## LISTED ENTRIES
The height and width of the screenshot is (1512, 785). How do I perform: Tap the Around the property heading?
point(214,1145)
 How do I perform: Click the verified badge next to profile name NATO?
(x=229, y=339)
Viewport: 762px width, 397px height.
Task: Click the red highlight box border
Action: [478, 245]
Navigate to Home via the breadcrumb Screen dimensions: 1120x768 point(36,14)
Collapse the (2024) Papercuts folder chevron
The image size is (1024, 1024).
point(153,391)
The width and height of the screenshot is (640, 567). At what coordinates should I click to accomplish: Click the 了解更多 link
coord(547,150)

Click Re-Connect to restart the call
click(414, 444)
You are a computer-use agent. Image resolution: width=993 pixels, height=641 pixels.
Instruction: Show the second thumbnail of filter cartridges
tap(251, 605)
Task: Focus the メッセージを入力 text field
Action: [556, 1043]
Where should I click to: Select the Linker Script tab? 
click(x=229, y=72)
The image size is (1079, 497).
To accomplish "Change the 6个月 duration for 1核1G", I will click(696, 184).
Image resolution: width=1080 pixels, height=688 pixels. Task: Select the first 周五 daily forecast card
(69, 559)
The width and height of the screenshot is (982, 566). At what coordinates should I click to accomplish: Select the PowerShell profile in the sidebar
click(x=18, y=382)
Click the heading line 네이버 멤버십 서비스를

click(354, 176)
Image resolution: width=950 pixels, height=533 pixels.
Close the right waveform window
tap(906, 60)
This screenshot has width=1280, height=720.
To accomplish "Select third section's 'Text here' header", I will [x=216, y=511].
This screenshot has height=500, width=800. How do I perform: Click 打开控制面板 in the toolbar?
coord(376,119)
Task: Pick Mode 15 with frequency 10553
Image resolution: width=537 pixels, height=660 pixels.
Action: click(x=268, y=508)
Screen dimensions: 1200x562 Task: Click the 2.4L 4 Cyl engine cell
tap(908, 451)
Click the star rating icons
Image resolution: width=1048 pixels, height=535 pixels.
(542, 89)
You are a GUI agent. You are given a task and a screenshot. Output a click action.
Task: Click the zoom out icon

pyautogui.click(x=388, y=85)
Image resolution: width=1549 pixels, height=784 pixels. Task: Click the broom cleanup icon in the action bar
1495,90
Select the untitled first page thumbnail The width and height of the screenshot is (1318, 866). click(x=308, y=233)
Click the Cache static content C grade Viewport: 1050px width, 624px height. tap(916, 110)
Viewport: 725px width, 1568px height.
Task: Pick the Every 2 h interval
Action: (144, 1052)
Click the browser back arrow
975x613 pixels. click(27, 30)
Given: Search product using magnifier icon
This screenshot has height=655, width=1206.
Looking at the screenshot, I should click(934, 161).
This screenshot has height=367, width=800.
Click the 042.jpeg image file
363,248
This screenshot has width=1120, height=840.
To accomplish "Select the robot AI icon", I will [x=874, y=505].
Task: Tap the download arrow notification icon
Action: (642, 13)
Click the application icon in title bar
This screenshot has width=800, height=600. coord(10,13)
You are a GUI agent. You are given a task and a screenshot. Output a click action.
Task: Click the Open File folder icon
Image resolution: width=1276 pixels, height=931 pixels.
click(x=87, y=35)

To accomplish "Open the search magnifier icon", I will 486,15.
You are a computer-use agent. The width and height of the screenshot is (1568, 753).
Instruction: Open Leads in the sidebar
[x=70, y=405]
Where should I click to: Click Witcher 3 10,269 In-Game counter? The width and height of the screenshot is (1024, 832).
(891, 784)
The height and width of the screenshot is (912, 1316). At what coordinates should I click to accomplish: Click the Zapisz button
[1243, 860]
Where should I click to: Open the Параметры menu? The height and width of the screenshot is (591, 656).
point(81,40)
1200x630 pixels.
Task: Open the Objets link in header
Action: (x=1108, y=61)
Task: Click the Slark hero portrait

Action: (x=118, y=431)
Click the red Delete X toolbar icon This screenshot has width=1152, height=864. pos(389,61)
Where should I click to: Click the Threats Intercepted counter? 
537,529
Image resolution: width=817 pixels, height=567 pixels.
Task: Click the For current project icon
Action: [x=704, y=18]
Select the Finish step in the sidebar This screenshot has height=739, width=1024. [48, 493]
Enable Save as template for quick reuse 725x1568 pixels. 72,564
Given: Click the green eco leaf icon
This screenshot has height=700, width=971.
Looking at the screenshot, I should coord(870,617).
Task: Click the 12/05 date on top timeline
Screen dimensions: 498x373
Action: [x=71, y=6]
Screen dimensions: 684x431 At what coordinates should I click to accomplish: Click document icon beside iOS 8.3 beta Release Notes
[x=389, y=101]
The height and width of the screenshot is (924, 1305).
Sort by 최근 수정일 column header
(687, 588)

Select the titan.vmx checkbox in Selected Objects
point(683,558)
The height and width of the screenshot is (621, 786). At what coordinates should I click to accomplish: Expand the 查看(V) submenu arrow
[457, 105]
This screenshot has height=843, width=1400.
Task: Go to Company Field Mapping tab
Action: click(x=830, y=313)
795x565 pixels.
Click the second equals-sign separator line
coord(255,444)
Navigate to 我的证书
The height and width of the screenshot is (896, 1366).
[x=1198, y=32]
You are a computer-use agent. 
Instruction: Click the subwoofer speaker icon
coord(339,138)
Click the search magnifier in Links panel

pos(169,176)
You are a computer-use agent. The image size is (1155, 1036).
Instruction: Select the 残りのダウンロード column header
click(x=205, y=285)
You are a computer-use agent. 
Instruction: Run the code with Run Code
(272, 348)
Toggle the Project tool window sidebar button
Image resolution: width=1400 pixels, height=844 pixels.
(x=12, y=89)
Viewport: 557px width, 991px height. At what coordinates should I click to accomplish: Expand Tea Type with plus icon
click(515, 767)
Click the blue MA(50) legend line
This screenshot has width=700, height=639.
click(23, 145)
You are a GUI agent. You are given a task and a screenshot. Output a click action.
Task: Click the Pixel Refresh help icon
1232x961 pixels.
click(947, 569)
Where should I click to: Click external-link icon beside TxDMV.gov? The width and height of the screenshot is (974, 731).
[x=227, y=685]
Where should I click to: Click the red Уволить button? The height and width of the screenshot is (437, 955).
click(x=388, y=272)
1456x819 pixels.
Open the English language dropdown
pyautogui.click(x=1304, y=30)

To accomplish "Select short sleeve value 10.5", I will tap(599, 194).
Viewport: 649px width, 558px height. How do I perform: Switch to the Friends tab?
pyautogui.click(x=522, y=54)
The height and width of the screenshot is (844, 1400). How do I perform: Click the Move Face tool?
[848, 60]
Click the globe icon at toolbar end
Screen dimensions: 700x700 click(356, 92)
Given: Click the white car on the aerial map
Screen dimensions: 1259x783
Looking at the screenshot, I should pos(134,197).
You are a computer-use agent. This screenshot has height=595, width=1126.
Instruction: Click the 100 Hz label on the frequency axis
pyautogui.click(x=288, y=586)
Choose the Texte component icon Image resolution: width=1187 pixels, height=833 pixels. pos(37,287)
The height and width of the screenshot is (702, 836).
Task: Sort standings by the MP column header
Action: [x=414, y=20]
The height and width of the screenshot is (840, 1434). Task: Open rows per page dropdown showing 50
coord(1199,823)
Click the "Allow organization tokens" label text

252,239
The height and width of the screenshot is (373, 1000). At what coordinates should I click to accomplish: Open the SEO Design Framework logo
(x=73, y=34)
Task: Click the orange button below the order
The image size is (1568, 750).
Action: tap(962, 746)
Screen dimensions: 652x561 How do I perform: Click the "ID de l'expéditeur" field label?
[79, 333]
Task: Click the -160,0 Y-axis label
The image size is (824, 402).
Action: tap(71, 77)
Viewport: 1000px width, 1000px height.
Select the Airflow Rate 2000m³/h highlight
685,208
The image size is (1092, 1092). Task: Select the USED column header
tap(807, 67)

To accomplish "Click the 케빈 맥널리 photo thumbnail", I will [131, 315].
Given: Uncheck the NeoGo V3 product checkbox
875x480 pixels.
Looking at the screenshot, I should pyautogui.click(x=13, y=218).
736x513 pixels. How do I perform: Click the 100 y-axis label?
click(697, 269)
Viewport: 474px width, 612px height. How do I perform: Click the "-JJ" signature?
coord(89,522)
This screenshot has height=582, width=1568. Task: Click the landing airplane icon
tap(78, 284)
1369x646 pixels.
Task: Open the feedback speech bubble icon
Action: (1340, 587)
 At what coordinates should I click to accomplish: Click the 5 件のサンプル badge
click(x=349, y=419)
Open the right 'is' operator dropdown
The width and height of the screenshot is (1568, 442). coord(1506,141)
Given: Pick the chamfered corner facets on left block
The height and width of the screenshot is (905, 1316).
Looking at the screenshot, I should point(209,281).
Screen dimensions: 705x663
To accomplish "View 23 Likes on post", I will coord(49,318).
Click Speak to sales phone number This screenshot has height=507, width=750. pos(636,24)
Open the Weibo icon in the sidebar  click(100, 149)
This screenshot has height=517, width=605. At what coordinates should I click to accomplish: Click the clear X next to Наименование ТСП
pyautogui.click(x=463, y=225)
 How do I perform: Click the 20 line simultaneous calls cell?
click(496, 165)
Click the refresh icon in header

## ACTION ITEM
All lines in the listing above from the line containing "Where should I click to: Click the Threats" to the line containing "Click the blue MA(50) legend line", inclusive, should be retyped exactly; no other lines should appear.

## SOLUTION TO THIS PROBLEM
Where should I click to: Click the Threats Intercepted counter? 
537,529
Image resolution: width=817 pixels, height=567 pixels.
Task: Click the For current project icon
Action: [x=704, y=18]
Select the Finish step in the sidebar This screenshot has height=739, width=1024. [48, 493]
Enable Save as template for quick reuse 725x1568 pixels. 72,564
Given: Click the green eco leaf icon
This screenshot has height=700, width=971.
Looking at the screenshot, I should coord(870,617).
Task: Click the 12/05 date on top timeline
Screen dimensions: 498x373
Action: [x=71, y=6]
Screen dimensions: 684x431 At what coordinates should I click to accomplish: Click document icon beside iOS 8.3 beta Release Notes
[x=389, y=101]
The height and width of the screenshot is (924, 1305).
Sort by 최근 수정일 column header
(687, 588)

Select the titan.vmx checkbox in Selected Objects
point(683,558)
The height and width of the screenshot is (621, 786). At what coordinates should I click to accomplish: Expand the 查看(V) submenu arrow
[457, 105]
This screenshot has height=843, width=1400.
Task: Go to Company Field Mapping tab
Action: click(x=830, y=313)
795x565 pixels.
Click the second equals-sign separator line
coord(255,444)
Navigate to 我的证书
The height and width of the screenshot is (896, 1366).
[x=1198, y=32]
You are a computer-use agent. 
Instruction: Click the subwoofer speaker icon
coord(339,138)
Click the search magnifier in Links panel

pos(169,176)
You are a computer-use agent. The image size is (1155, 1036).
Instruction: Select the 残りのダウンロード column header
click(x=205, y=285)
You are a computer-use agent. 
Instruction: Run the code with Run Code
(272, 348)
Toggle the Project tool window sidebar button
Image resolution: width=1400 pixels, height=844 pixels.
(x=12, y=89)
Viewport: 557px width, 991px height. At what coordinates should I click to accomplish: Expand Tea Type with plus icon
click(515, 767)
Click the blue MA(50) legend line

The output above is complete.